Records provided

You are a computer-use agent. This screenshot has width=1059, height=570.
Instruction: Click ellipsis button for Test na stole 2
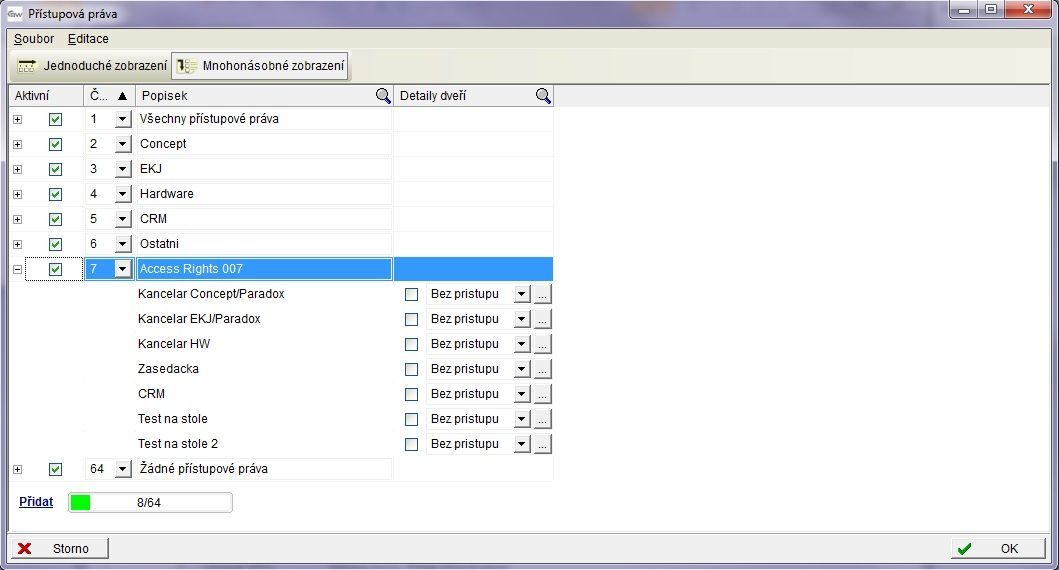[542, 444]
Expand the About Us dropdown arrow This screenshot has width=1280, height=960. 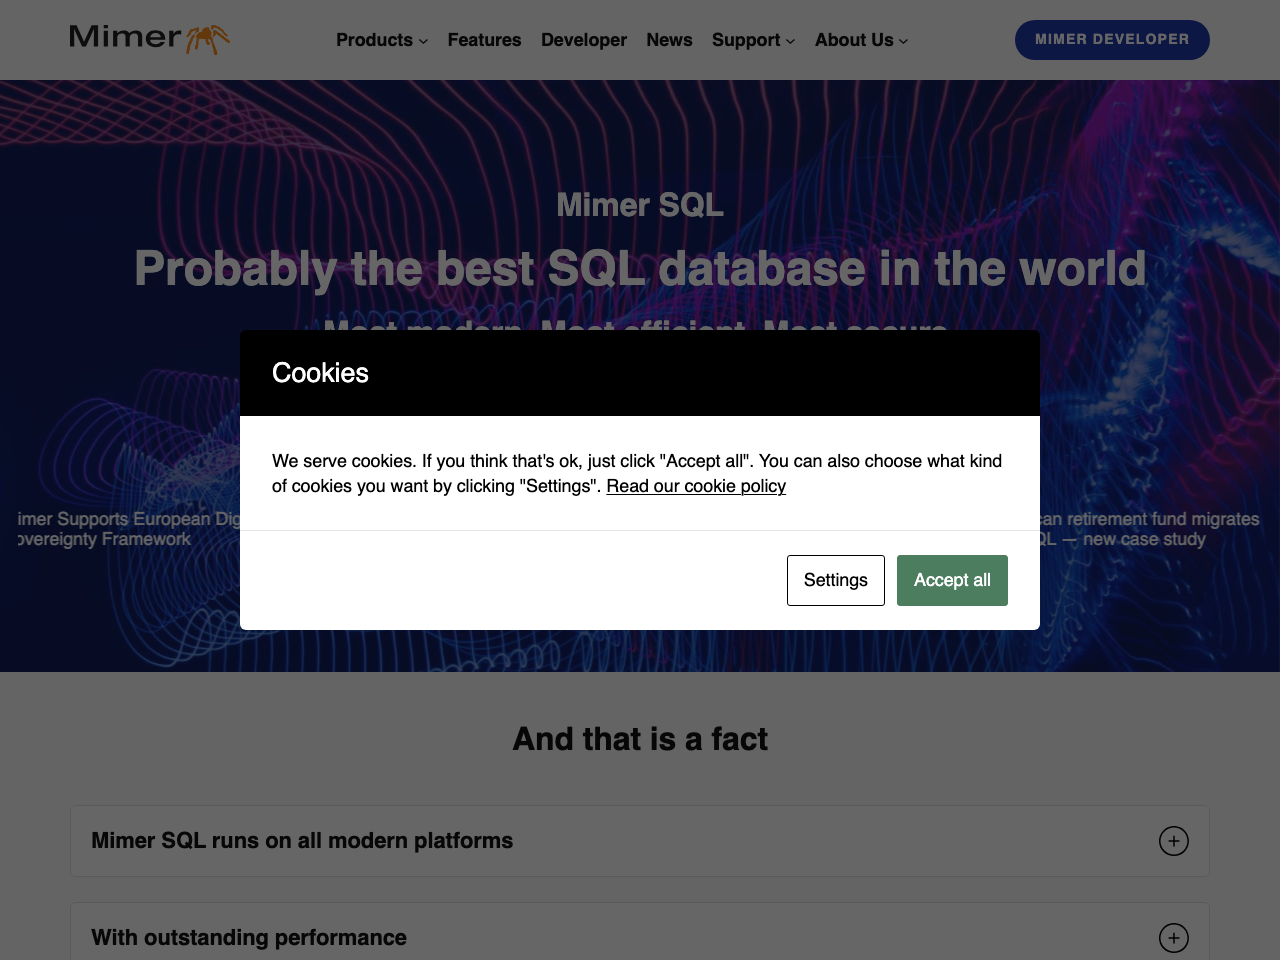point(903,41)
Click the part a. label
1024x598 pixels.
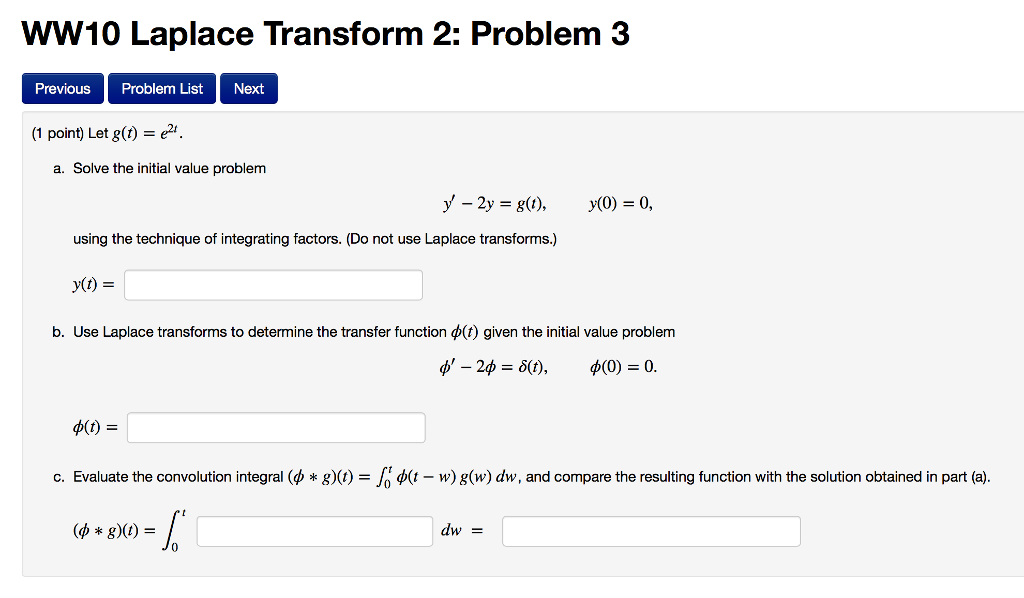pyautogui.click(x=57, y=168)
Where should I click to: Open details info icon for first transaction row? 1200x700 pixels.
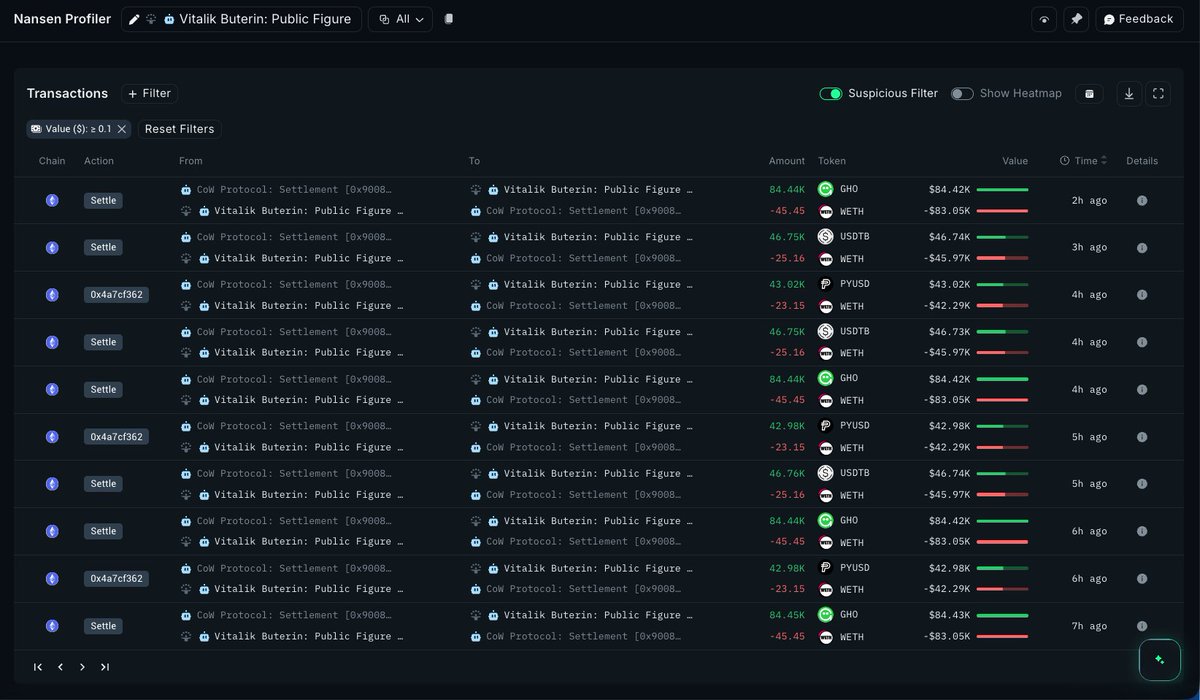[1142, 200]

What is expected
Your copy should hold exactly and only the lines from the one containing "Click the part a. label" through the end of the material, inclusive, repeated word for word and without pictures.

Output
Click the part a. label
1024x598 pixels.
pyautogui.click(x=57, y=168)
Where should I click to: Open details info icon for first transaction row? 1200x700 pixels.
[1142, 200]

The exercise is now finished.